Top of Data records

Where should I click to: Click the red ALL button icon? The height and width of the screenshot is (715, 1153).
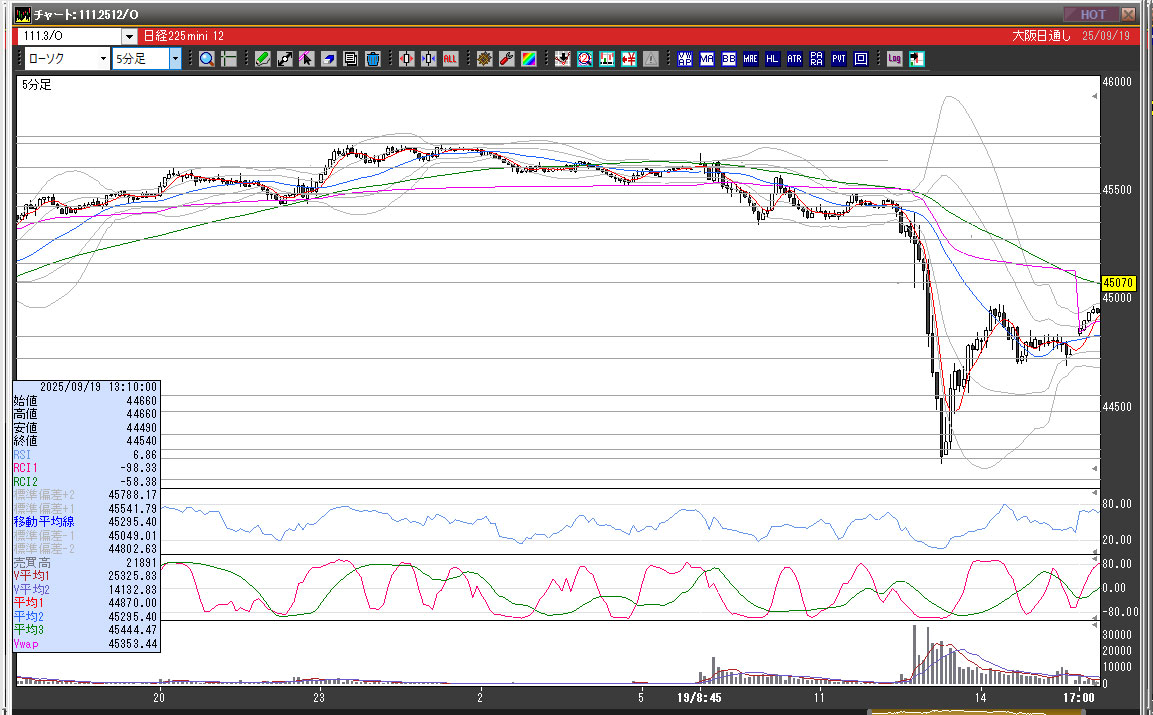450,59
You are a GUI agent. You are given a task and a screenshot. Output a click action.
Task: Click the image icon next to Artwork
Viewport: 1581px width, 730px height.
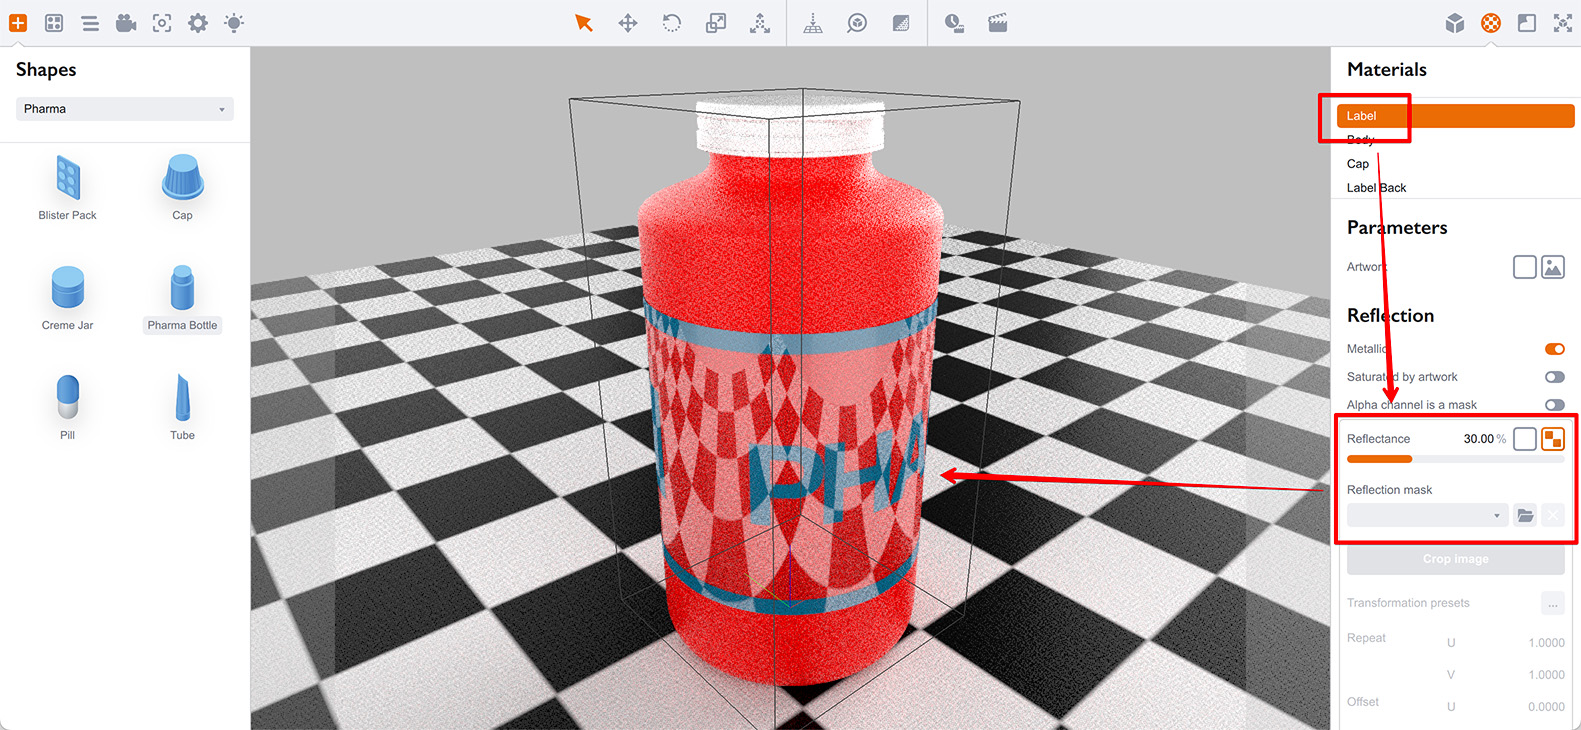pos(1552,267)
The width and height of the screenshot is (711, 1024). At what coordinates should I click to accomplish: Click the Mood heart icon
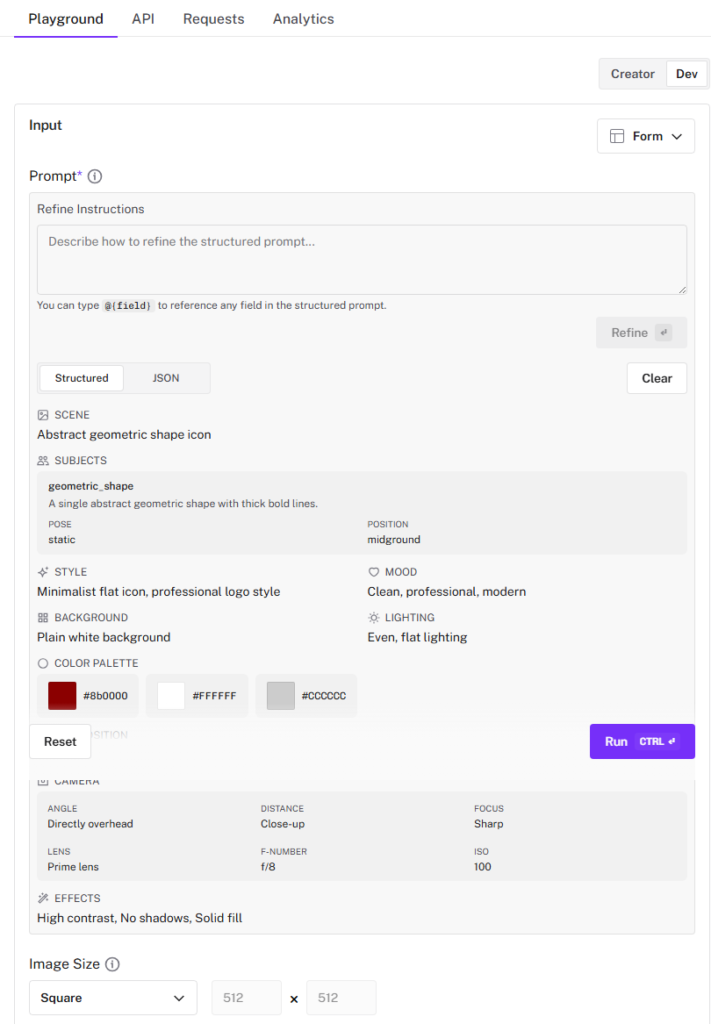[x=374, y=572]
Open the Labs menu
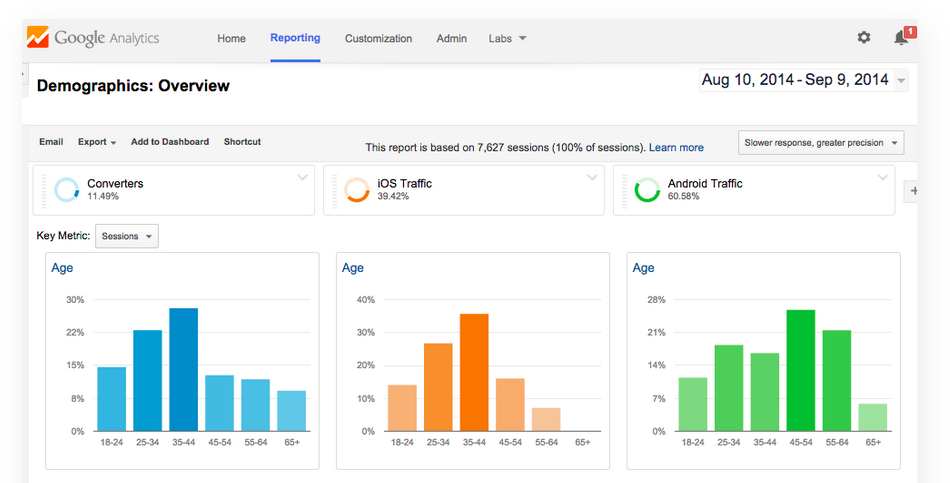 click(507, 39)
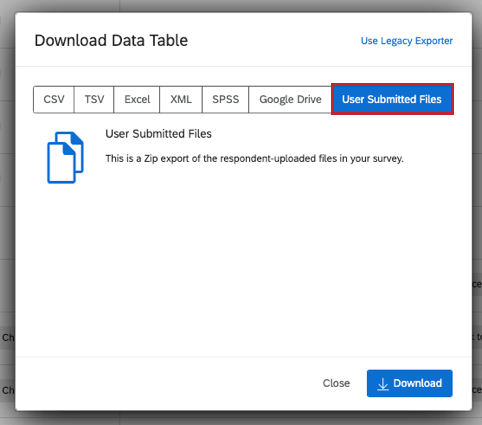Click the dimmed backdrop above the dialog
The height and width of the screenshot is (425, 482).
coord(241,5)
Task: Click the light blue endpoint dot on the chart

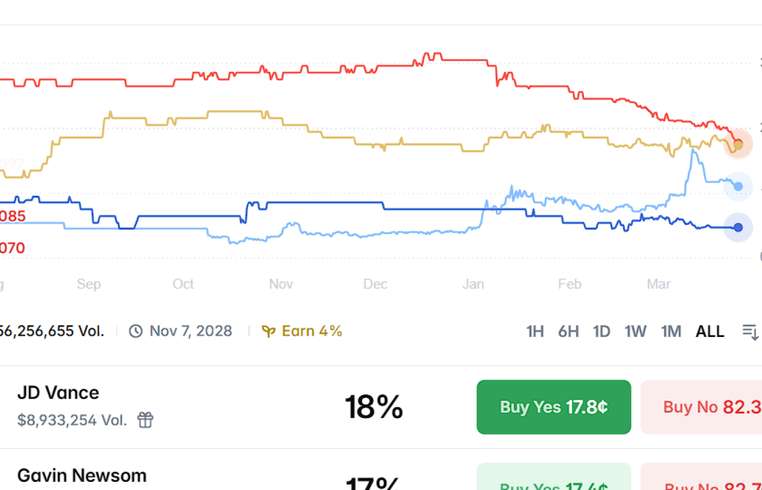Action: 738,186
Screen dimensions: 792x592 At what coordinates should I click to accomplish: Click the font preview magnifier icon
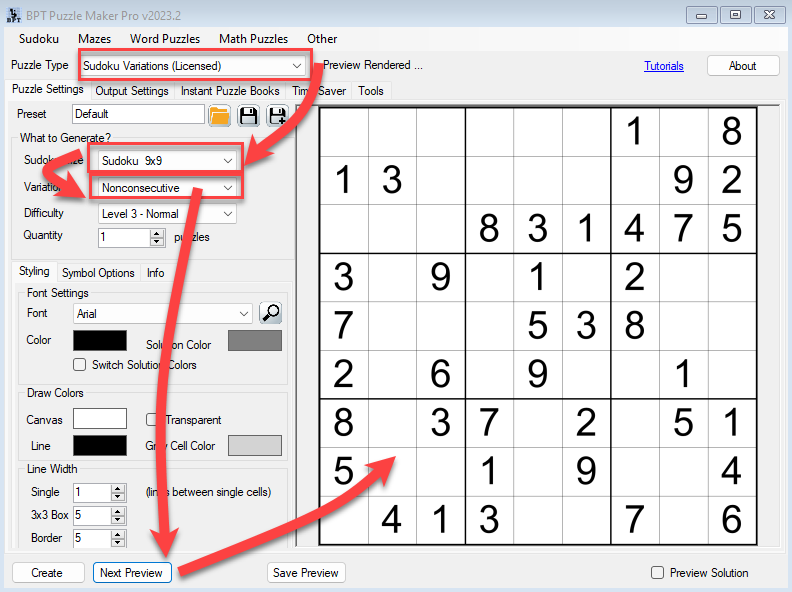pyautogui.click(x=270, y=313)
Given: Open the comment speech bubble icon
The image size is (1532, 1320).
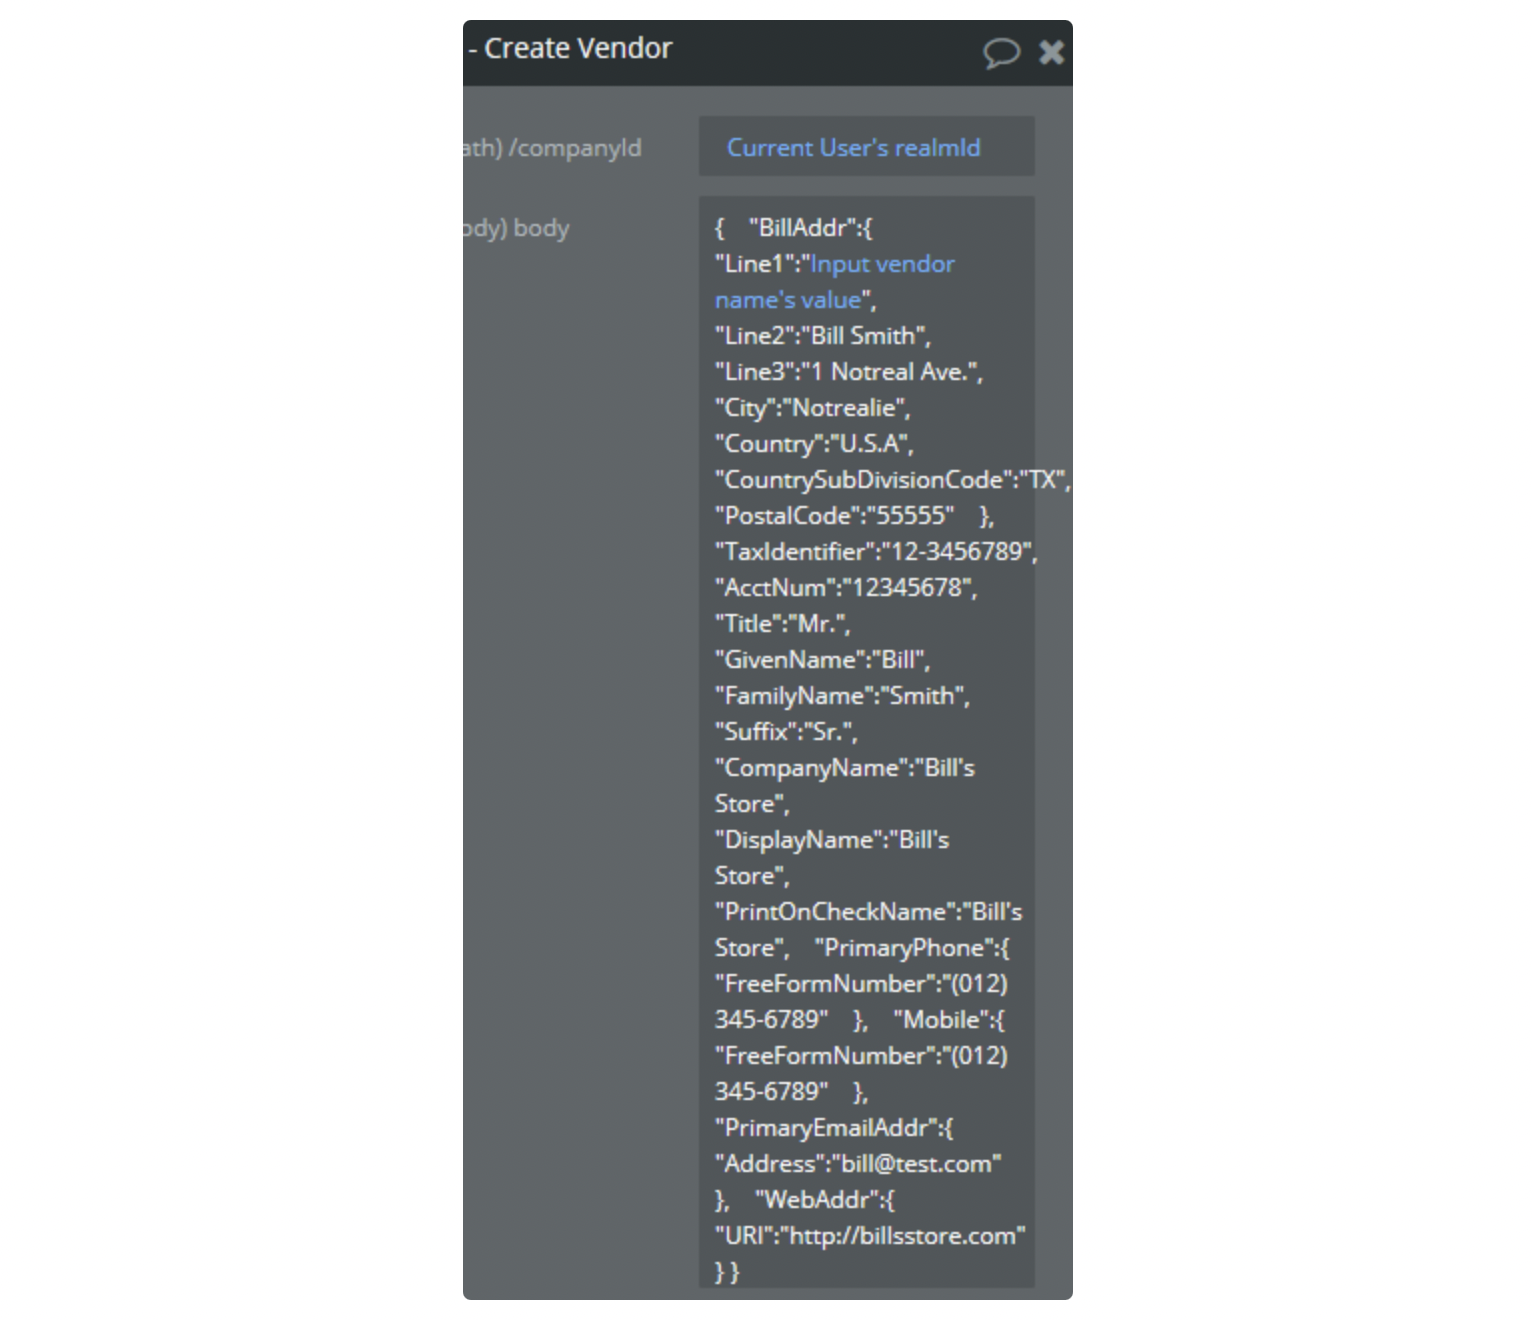Looking at the screenshot, I should coord(1000,52).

Bottom of Data records

# [What is being asked]
Set down exactly the lines above, from the line containing "Task: Click the image icon next to Artwork" through the line containing "Given: Open the comment speech bubble icon". Skip the pictures.

# [Solution for this problem]
Task: Click the image icon next to Artwork
Viewport: 1581px width, 730px height.
pos(1552,267)
The width and height of the screenshot is (711, 1024). At what coordinates should I click to accomplish: Click the Mood heart icon
[x=374, y=572]
Open the Labs menu
 click(507, 39)
Click the dimmed backdrop above the dialog
The height and width of the screenshot is (425, 482).
coord(241,5)
Task: Click the light blue endpoint dot on the chart

Action: 738,186
Screen dimensions: 792x592 At what coordinates should I click to accomplish: Click the font preview magnifier icon
pyautogui.click(x=270, y=313)
Given: Open the comment speech bubble icon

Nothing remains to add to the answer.